劇団山の手事情社 二本立て公演『オセロー』『マクベス』
『オセロー』構成・演出=小笠原くみこ
『マクベス』構成・演出=斉木和洋
原作=W.シェイクスピア
監修=安田雅弘
2024年2月21日(金)~25日(火)/シアター風姿花伝
撮影=平松俊之

 『オセロー』の姿を見つめながら登場した純白の衣を着た女(山口笑美、台本上ではXと命名されている)が、「オセロー。オセローはなぜ死んだ? オセローがどんな人間か教えてくれ」と語ると、舞台奥のカーテンの後ろにいる6人の人物が、オセローの将軍としての輝かしい功績や高潔さを称えて異口同音に応える。この開幕時の人物配置と台詞の分担から、私たちは舞台上の時間が人物の空間的な配置によって歴史的なパースペクティブをもって展開されていることを知る。これは『オセロー』という劇の社会背景と人物描写を瞬時に観客に理解させ、この劇がカーテンを隔てて、前の死者の時間と後ろの生者の時間とが交錯するドラマツルギーによって構築されることを予知させる見事な仕掛けだ。さらに、この場面のすぐ後で、貴族の女性らしい服に身を包んだデズデモーナ(安部みはる)が登場して、「想像を絶する不思議で、あわれな物語。生まれ変わったらそんな男になりたい。もしもあなたの友人の中に私を愛している人がいるなら、その人にあなたの身の上話をさせればいい、それが求婚の言葉になります」と語り、それに応えてXが「お前が私、デズデモーナ」と言うので、このデズデモーナとデズデモーナの魂とを併置する方策がこの舞台の主要な仕組みであることが観客に示される。

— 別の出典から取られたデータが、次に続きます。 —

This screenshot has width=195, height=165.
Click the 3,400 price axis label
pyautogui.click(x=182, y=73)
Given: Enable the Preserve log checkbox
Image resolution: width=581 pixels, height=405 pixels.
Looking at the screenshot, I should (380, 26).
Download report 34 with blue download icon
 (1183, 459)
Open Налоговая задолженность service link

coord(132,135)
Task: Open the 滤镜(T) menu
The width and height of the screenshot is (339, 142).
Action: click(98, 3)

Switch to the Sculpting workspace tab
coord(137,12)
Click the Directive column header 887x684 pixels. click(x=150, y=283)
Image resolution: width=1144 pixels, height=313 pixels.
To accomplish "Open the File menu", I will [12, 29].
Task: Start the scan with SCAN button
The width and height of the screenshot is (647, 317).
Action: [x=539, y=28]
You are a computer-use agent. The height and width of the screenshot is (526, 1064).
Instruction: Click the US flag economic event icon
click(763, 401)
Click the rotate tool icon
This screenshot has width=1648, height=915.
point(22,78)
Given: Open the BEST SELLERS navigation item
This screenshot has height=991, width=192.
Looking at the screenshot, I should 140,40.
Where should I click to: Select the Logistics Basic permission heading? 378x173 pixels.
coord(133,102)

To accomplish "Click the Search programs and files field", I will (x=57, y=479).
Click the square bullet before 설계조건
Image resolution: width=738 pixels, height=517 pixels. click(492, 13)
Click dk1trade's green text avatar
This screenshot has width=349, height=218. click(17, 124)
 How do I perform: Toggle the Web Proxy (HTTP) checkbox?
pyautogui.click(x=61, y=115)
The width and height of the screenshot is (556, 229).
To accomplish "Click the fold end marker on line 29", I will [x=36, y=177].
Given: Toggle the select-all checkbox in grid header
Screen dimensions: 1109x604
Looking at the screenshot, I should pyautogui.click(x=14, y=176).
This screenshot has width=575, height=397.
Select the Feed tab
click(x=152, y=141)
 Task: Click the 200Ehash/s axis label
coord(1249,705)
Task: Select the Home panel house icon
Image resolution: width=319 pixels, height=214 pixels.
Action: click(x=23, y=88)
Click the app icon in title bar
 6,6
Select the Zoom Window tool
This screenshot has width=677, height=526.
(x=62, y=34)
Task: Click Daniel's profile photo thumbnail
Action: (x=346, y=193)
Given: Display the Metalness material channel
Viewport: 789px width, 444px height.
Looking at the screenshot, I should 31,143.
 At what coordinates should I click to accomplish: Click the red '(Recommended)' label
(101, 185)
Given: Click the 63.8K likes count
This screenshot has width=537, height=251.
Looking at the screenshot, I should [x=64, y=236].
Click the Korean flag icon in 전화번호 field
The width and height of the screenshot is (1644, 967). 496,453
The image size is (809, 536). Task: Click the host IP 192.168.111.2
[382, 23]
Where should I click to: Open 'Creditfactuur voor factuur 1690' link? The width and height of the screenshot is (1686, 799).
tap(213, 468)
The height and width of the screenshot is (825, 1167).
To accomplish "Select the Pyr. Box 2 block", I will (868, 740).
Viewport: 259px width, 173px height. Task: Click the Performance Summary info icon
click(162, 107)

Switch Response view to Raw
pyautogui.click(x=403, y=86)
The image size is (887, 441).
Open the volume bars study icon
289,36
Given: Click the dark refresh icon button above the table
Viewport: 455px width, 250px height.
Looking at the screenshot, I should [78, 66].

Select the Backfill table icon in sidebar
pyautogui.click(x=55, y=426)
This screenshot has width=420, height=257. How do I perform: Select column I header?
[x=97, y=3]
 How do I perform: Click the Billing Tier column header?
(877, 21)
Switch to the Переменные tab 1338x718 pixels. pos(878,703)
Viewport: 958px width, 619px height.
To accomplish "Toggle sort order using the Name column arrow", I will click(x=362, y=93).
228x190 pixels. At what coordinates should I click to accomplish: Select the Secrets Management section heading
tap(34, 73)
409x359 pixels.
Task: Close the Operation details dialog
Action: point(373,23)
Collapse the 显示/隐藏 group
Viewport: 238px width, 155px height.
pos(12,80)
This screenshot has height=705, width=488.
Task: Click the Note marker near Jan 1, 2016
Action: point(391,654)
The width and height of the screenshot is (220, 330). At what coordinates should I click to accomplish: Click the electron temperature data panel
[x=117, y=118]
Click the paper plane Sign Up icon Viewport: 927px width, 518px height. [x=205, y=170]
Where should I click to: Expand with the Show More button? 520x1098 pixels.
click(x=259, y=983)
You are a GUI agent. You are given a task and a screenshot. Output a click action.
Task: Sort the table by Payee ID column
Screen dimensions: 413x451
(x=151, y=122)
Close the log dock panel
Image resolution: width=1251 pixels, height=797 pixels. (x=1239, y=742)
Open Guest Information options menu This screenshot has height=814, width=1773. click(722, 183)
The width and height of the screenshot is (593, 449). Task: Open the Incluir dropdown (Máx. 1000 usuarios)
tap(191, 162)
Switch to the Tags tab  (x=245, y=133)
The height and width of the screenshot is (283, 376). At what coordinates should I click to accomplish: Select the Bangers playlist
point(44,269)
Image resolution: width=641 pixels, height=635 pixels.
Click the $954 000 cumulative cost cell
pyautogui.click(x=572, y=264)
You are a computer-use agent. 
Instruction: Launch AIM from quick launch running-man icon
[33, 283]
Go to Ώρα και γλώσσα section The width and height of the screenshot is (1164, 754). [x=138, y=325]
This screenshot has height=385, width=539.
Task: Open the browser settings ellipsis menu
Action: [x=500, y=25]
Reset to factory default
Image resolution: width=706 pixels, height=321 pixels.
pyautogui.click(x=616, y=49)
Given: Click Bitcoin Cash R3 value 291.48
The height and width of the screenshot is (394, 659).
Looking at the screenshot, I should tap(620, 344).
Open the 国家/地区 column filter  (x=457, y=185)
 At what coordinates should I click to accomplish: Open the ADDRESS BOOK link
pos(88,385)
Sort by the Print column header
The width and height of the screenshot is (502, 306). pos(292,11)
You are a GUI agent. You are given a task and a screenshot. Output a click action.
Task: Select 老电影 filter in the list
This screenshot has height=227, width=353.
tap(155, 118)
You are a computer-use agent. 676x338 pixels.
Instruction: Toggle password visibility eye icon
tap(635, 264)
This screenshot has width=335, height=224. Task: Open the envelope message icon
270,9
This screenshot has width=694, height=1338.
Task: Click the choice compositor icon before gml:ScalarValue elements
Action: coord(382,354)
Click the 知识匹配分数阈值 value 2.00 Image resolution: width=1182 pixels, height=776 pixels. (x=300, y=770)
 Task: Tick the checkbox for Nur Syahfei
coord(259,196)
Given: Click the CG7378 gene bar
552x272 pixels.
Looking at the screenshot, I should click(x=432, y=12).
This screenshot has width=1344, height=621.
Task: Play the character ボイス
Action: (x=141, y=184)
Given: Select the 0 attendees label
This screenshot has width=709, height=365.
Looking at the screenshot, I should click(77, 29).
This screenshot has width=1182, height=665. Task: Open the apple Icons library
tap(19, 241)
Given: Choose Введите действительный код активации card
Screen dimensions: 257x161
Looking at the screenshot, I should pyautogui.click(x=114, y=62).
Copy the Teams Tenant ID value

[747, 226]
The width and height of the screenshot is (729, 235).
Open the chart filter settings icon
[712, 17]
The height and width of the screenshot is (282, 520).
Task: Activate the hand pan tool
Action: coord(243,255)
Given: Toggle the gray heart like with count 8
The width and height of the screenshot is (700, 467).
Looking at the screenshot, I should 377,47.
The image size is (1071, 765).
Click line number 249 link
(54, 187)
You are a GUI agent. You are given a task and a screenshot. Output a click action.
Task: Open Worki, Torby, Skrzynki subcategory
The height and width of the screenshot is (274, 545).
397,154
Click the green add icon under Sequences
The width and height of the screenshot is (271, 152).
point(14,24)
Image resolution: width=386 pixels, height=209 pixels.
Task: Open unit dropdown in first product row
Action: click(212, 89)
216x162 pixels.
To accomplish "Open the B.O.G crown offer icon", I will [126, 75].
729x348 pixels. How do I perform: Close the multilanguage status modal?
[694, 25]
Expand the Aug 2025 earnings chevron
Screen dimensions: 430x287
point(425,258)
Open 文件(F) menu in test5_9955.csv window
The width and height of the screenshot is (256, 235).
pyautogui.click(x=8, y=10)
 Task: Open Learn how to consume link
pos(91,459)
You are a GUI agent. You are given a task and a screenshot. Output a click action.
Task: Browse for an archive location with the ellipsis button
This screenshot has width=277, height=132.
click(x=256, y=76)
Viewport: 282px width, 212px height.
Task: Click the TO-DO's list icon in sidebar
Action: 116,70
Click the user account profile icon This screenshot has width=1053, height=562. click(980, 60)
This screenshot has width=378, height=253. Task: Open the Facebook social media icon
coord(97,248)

 デズデモーナの霊が語り手となってオセローとの愛に満ちた人生を語るという趣向は、すでに宮城聰が『ク・ナウカで夢幻能な「オセロー」』や『ミヤギ能 オセロー ~夢幻の愛~』で試みて目覚ましい成功を収めているが、今回の山の手事情社公演では、死んだデズデモーナと生きているデズデモーナとを二人のまったく性格の異なる俳優に同じ舞台上で演じさせることで、死者の時間と生者の時間とが「いまここ」という絶対的な現在性に基づく演劇においては同時に再現可能であることが示唆される。(それに比して宮城版の「能形式」による上演では、死者の時間と生者の時間とがまったく別のものであるという前提のもとに、前者の後者に対する霊的な優越性が強調されていた。)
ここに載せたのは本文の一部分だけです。